Les astrophysiciens appellent vitesse d’évasion l’accélération qu’il faudrait aux particules lumineuses pour échapper à l’attraction toute-puissante de la masse effondrée, du trou noir - où le volume d’une boîte d’allumettes pèserait plusieurs milliards de tonnes -, vitesse nécessaire à l’image d’un objet pour qu’elle parvienne à s’échapper de l’objet lui-même, à rayonner, lui rendant ainsi sa visibilité en portant ce message de la lumière hors de lui-même, et alors lui restituer sa place, sa présence, dans le champ du visible, de l’observable. (…)
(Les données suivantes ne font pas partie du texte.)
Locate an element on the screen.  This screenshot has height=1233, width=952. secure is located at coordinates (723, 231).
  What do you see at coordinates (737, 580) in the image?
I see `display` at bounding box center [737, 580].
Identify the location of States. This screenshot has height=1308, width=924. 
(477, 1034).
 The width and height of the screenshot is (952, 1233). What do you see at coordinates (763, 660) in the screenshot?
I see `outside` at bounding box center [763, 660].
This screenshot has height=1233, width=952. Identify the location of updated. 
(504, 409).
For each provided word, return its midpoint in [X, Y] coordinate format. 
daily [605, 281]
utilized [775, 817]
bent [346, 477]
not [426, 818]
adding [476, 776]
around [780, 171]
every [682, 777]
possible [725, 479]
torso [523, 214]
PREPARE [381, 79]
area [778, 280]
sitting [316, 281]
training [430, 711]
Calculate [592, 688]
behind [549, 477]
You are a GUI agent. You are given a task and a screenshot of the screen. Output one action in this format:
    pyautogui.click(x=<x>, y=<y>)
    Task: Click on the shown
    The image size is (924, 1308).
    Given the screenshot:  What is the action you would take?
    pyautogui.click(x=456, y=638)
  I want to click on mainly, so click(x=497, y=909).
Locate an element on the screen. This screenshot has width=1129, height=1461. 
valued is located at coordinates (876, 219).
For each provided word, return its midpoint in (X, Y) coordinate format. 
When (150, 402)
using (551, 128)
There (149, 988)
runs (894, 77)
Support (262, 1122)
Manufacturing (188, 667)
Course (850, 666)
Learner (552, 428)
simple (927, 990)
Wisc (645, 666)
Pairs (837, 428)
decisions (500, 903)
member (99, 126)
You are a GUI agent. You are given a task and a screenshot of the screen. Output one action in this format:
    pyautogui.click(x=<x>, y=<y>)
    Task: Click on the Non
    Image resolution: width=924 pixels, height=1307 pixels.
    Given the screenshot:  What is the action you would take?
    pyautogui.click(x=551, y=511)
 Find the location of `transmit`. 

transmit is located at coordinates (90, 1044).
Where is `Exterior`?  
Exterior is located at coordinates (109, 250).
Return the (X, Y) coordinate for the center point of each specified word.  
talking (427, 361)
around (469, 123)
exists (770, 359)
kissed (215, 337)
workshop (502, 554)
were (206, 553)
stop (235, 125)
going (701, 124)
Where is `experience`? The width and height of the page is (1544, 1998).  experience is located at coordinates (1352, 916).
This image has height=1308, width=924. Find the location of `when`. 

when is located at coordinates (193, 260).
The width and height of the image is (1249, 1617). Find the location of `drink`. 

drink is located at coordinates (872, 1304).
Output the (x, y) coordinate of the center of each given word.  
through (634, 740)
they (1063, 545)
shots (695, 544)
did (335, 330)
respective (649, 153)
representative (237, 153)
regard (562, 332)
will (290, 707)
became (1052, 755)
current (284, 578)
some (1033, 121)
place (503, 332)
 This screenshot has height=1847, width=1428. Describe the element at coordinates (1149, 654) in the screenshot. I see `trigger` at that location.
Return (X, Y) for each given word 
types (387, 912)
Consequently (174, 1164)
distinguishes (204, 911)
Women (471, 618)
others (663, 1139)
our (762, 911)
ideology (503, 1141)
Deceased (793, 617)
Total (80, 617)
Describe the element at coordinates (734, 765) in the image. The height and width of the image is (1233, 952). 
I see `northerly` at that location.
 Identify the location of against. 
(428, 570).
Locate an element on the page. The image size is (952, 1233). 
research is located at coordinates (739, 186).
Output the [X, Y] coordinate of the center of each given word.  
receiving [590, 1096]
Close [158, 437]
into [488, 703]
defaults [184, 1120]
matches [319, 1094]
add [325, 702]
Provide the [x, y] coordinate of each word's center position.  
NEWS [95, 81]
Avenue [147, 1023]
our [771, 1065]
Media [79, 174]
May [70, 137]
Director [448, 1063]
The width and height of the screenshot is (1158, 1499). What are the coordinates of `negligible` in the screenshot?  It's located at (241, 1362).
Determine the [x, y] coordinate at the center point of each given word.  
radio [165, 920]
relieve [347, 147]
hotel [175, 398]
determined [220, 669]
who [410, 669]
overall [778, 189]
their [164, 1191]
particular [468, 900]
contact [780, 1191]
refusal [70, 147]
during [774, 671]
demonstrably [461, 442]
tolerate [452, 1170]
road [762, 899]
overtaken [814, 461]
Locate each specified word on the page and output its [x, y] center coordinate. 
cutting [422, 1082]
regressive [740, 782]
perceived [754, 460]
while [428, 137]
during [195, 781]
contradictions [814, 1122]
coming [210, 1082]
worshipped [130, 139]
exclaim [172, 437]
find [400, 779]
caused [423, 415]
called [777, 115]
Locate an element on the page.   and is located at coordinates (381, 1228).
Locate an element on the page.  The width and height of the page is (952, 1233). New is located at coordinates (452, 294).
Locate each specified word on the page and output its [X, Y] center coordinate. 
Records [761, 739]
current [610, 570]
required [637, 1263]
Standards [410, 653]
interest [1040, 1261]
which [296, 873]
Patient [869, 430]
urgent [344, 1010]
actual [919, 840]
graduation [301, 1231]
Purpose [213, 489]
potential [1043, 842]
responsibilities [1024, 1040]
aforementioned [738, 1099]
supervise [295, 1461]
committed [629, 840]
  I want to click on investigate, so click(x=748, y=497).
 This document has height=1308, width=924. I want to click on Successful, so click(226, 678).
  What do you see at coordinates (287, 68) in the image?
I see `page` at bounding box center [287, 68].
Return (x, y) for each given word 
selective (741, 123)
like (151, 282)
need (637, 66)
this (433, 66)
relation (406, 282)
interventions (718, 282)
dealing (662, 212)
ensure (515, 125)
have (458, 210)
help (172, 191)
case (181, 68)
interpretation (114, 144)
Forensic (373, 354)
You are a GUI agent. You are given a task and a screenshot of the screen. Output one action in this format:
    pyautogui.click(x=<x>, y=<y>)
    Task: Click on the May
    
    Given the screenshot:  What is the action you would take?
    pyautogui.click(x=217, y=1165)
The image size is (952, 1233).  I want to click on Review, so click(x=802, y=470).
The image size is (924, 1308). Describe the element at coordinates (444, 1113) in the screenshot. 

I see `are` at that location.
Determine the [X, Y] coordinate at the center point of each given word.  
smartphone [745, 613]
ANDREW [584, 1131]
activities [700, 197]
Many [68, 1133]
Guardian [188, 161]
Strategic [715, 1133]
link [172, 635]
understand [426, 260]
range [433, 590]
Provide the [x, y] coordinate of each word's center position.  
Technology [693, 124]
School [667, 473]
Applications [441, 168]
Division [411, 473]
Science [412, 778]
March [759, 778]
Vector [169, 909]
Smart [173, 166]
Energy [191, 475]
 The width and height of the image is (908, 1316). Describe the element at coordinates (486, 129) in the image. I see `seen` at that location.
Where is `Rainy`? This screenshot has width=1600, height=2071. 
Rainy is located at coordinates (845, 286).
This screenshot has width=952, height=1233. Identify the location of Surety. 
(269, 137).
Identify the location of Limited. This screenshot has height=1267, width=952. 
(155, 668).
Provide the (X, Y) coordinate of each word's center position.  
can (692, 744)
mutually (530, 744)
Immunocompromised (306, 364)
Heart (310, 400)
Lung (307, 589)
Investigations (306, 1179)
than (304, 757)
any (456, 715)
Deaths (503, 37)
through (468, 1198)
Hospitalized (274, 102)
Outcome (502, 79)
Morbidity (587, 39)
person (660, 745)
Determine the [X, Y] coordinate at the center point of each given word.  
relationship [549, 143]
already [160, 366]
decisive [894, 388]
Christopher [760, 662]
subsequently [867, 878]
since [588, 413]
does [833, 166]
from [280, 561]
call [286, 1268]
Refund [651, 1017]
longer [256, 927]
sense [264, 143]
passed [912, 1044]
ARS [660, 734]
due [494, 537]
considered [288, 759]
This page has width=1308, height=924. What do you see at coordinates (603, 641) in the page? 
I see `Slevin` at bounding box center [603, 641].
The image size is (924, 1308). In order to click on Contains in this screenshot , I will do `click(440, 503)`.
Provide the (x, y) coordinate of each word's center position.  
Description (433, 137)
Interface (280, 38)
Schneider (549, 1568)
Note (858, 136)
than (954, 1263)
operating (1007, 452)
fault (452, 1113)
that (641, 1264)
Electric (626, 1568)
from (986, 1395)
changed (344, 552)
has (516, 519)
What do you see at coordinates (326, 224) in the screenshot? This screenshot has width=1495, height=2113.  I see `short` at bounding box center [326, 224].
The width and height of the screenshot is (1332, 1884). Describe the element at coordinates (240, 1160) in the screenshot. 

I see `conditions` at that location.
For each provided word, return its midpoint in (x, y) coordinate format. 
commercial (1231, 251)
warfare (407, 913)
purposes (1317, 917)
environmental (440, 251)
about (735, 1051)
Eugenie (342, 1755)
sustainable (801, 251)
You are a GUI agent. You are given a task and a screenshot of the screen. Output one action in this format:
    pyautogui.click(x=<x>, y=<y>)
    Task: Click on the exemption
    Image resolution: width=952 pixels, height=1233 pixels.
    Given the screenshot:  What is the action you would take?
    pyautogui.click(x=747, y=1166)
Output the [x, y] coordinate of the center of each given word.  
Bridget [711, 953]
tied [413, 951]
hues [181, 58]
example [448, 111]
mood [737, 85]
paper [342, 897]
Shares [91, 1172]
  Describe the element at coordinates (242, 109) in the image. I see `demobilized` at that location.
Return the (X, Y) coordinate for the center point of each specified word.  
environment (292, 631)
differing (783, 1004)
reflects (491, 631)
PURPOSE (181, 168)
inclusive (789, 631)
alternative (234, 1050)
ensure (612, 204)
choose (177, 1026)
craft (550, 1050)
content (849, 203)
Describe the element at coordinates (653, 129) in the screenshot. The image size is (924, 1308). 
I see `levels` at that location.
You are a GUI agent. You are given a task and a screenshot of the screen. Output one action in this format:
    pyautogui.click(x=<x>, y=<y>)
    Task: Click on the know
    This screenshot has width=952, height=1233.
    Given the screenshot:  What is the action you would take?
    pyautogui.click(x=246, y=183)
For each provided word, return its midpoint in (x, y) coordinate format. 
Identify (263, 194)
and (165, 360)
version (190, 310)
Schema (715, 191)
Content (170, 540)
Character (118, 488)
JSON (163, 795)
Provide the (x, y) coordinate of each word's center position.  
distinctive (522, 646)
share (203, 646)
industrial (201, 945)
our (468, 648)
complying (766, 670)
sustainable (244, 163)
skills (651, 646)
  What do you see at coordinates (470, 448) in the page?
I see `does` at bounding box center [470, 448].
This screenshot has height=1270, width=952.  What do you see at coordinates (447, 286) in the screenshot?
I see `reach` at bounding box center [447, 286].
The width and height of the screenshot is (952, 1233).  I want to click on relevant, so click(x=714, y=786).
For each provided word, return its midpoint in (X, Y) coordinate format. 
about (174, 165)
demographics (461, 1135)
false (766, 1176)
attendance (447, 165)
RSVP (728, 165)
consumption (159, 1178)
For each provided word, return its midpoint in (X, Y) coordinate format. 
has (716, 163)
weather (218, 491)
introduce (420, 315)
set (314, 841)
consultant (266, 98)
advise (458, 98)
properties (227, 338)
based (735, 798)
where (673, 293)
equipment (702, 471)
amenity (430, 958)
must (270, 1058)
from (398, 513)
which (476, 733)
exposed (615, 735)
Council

Tout ce que j’ai produit pendant des années, loin de multiplier les occasions de visibilité, n’a sans doute eu pour résultat contraire que ce trou noir, entassement massif que j’ai laissé se construire dans le temps, sans me méfier de la menace qu’il représente pour sa propre lisibilité, et qui maintenant pourrait décourager toute tentative de faire apparaître aux yeux des autres ce qui, dans une très large proportion, n’existe que pour moi et pour le cercle restreint de mes intimes.
(…) Sans doute encore me suis-je, pour une fois, contraint moi-même à l’enfermement dans un lieu et à la fixation de mes images, pour qu’un spectateur les regarde. Mais de ce lieu qui rassemble et retient les images, je cherche déjà quelle pourrait être ma vitesse d’évasion.